Dirty Jobs: Air Traffic Control Operator
October 17, 2013
CAMP HUMPHREYS, South Korea -- When helicopters come in for a landing it's normal for Soldiers standing in the vicinity to take cover behind an object or turn away to avoid dirt, dust or debris that is stirred up from the helicopter's rotors.
There is one group of Soldiers that must always stay focused on their mission to control air and ground traffic in the vicinity of the control tower.
Air traffic control operators normally spend most of their time performing their job inside a tower that's away from the ground. However there are times when ATC Soldiers must leave the comfort of the tower and setup a tactical control tower or facility to be able to control both helicopters in the air and Soldiers on the ground at the pickup zones, or PZs and landing zones, or as LZs.
Recently ATCs assigned to Company F, 3rd General Support Aviation Battalion, 2nd Aviation Regiment got a chance to test their tactical skills in Okinawa, Japan during Exercise Lejuene II, a joint Army and Marine aerial assault exercise.
"Traditionally people think of air traffic controllers that sit in a tower and monitor little buttons on a radar screen," said Staff Sgt. Terry A. Roberson, of Columbia S.C. "For a training exercise like this one, we put all of the necessary equipment in the back of a Humvee and we takeit to any place in the world to set up operations to conduct PZ and LZ control."

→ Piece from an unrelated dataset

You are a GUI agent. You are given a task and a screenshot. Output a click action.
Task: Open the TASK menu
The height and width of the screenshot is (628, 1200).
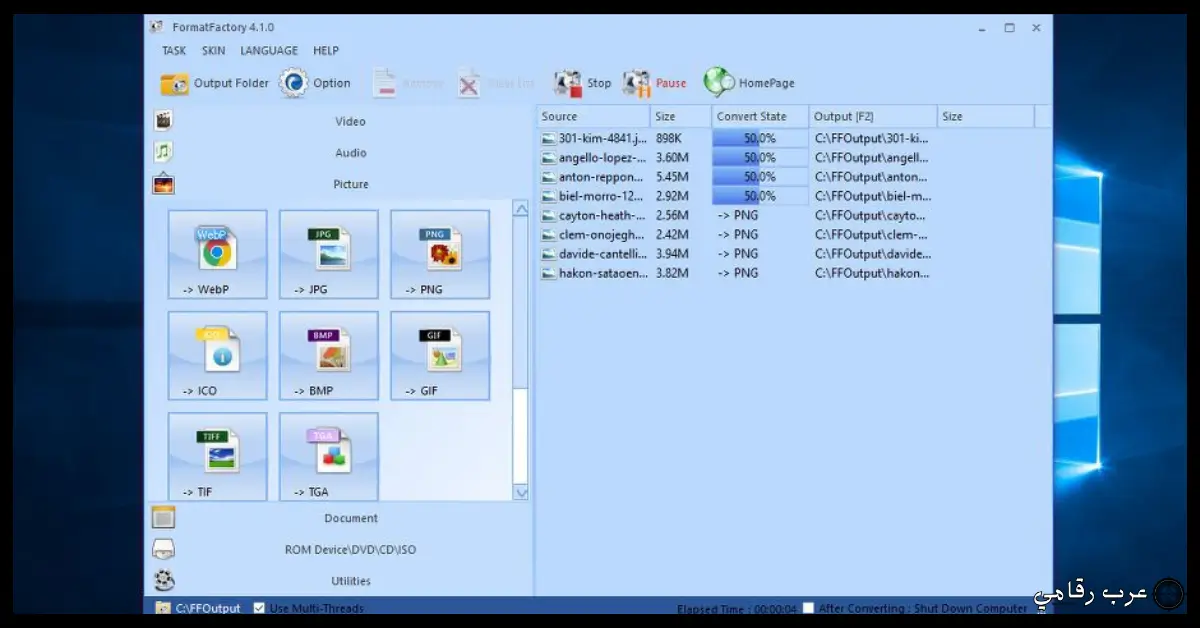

A mission like Exercise Lejuene II requires Staff Sgt. Roberson's ATC team to endure the dust, rain, heat, cold and debris from helicopters for the duration of a mission. Whether it's a 100 degrees or 10 degrees outside, ATC teams must stay focused on the mission and perform with precision and accuracy because there is no room for error.
Getting personnel into and out of a location safely is ATCs sole mission when conducting tactical air traffic control.